I’ve spent the last 3½ years at ThoughtWorks helping build infrastructure in platform teams and recently I’ve been reflecting on some of the common challenges that come up when building them.
Treating your platform as a product is a technique that’s been highlighted on the ThoughtWorks Tech Radar since late 2017 and is something that I’ve seen more and more of at clients over the past couple of years. I think it’s a really great approach and here I want to present the lessons that stand out to me when appying it and why I think they’re important.
But first, a few definitions. Platform is a bit of an overloaded term in the IT industry. In my opinion, if you’re in a team building infrastructure that someone else in your organisation is going to make use of in more-or-less a self-service manner, you’re a platform team. It may not be a PaaS like Kubernetes but it’s still providing the same function: a means to host or support an application.
Throughout this post I’ll be referring to customers. For a platform team, the customers are the people using the platform i.e. the development team(s). You may not treat them the same way you’d treat the customers of the product or service your organisation provides but there are definite similarities between them.
Make sure you know what your customers need
A couple of years ago I worked with a client on building out a big data platform. Having heard the ‘data lake’ buzzword, they wanted a place where they could consolidate all the data from the different parts of their business and have an easy way to query it.
The problem was, there was a lot of different datasets and many possible use-cases. Where should we prioritise our initial development efforts? We started by focusing on a single, well-defined use-case and built out the platform from there.
Without knowing what your customers are going to need, you may well end up building features no-one will use or that aren’t a priority. Having the customers feed in to your priorities allows you to answer questions like, ‘should we build an alerting system or a distributed tracing system first?’
The GDS PaaS team even perform user research on the platform they’re building to better inform where they spend their development efforts.
As the Tech Radar blip says, “Applying product management to internal platforms means establishing empathy with internal consumers (read: developers) and collaborating with them on the design […] avoid[ing] the pitfall of building yet another stagnant, underutilized service-oriented architecture.”
Defining boundaries is a really useful way of allowing an organisation to scale. By splitting up responsibilities between teams you allow them to operate independently from, and parallel to, each other. This is one of the touted benefits of adopting a microservices-based architecture.
For an infrastructure platform team, it is tempting to use containerisation as a boundary to separate responsibilities between the platform team and the customers. The platform team takes the responsibility of running the container and the supporting infrastructure, while the development team takes responsibility for what runs inside the container.
Regardless of the technology in use, it is imperative that both sides of the relationship understand the expectations of the other side. With microservices, a way to achieve this is with contract testing. The contract allows each side the means to communicate what they expect the boundary of the API to be.
With infrastructure, a similar contract is needed. What are the performance considerations of the platform? Who will be responsible for managing secrets? What data format will this API expose? How do I get logs into and out of the system? Where do I apply application configuration?
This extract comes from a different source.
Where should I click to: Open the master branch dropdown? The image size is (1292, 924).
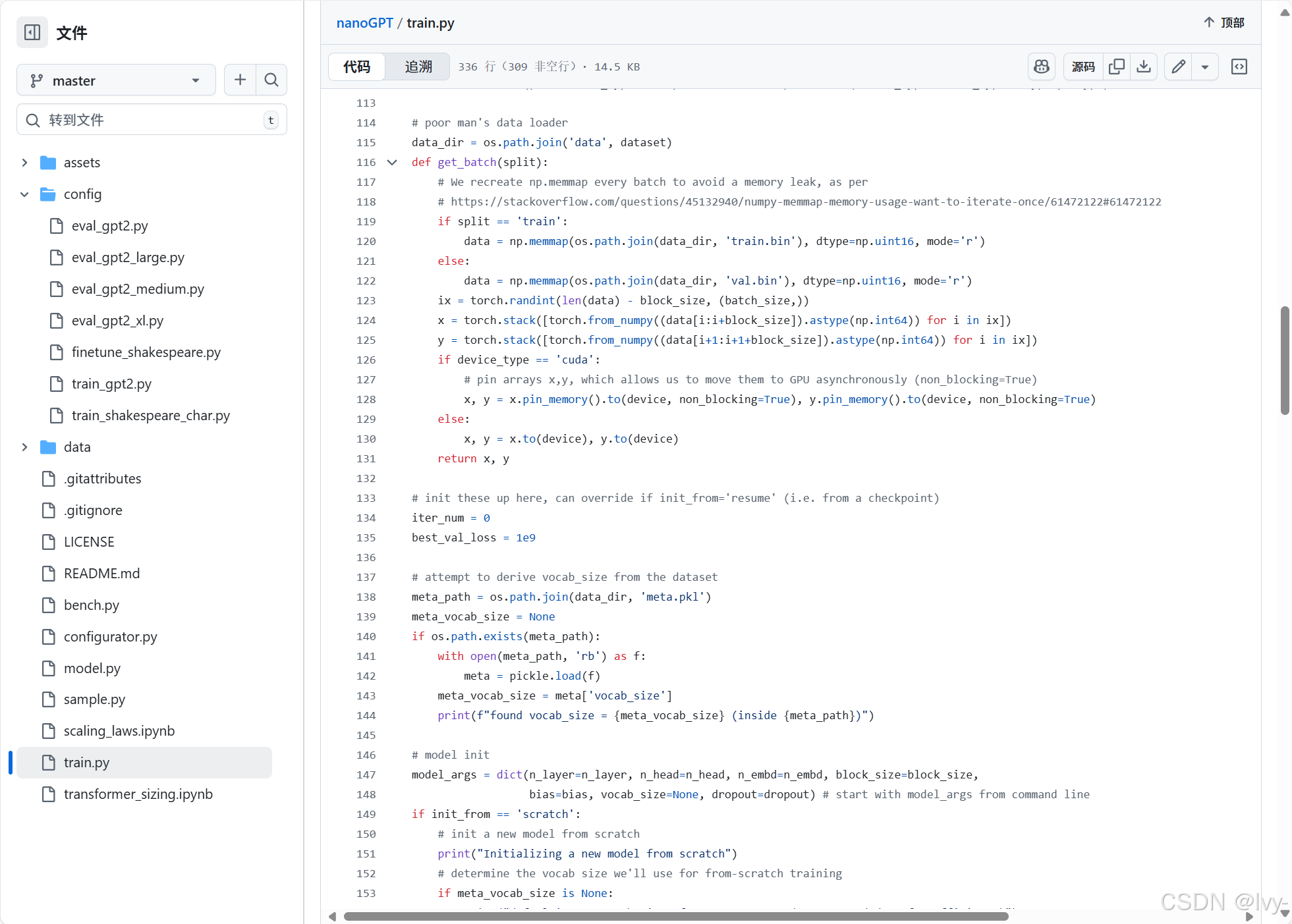coord(116,80)
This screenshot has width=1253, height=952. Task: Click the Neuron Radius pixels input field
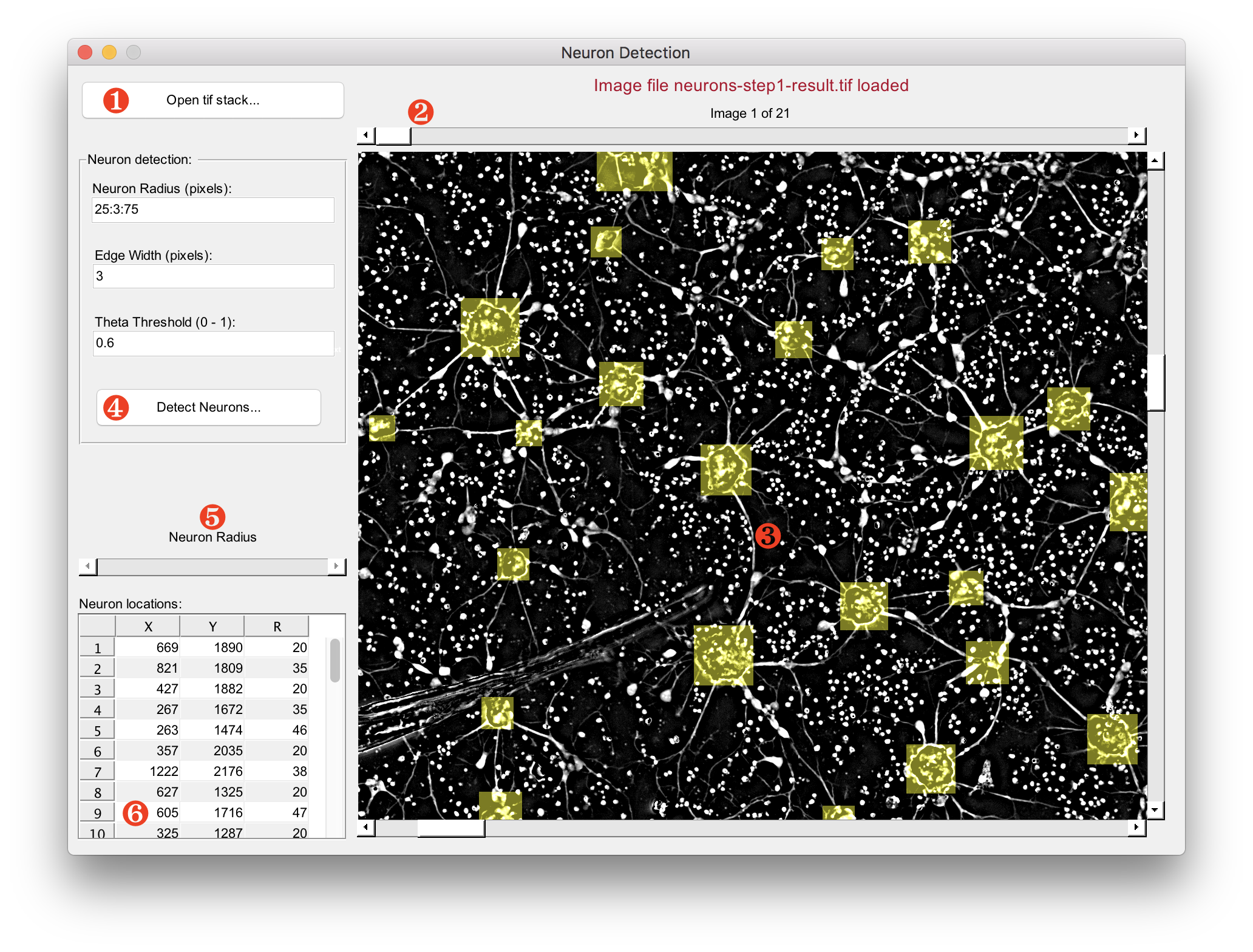coord(212,209)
This won’t be as formal as the contract you might have between microservices, but can be communicated in various ways, such as service level objectives.
As the organisation grows, it may be necessary to spin up multiple platform teams. When this happens, it’s important that the responsibilities between the platform teams are well-defined. One trap it is easy to fall into is splitting the teams into ‘build’ and ‘support’, where one team is responsible for building out new functionality and the other is responsible for the day-to-day operational tasks.
The problem with this approach is that the support team doesn’t necessarily have the visibility and knowledge of the functionality the build team is producing, making supporting it a challenge.
Don’t build walls
However it is easy to allow walls to be built up along those boundaries. The DevOps movement has had a big emphasis on breaking down walls between operations and development teams and we don’t want to lose this in the world of platforms. To stretch the metaphor, whilst boundaries are useful, walls are opaque and don’t allow easy communication between the two sides. Make sure you build picket fences instead or a wall with plenty of open windows and doors in.
Too often I’ve seen platform teams slip into an us-and-them mindset where dysfunctional communication patterns with their customers and a misunderstanding of skills and intentions result in misplaced assumptions, tension and even hostilities. When everyone is working towards the same end-goal, this helps no-one.
Figure out communication routes with customers
To avoid the us-and-them mindset, communication with customers is key. It’s important to understand how they are using the platform.
Uncouple the platform from the customers
One of the main advantages of building out infrastructure in a platform team is to enable customers to solve problems for themselves.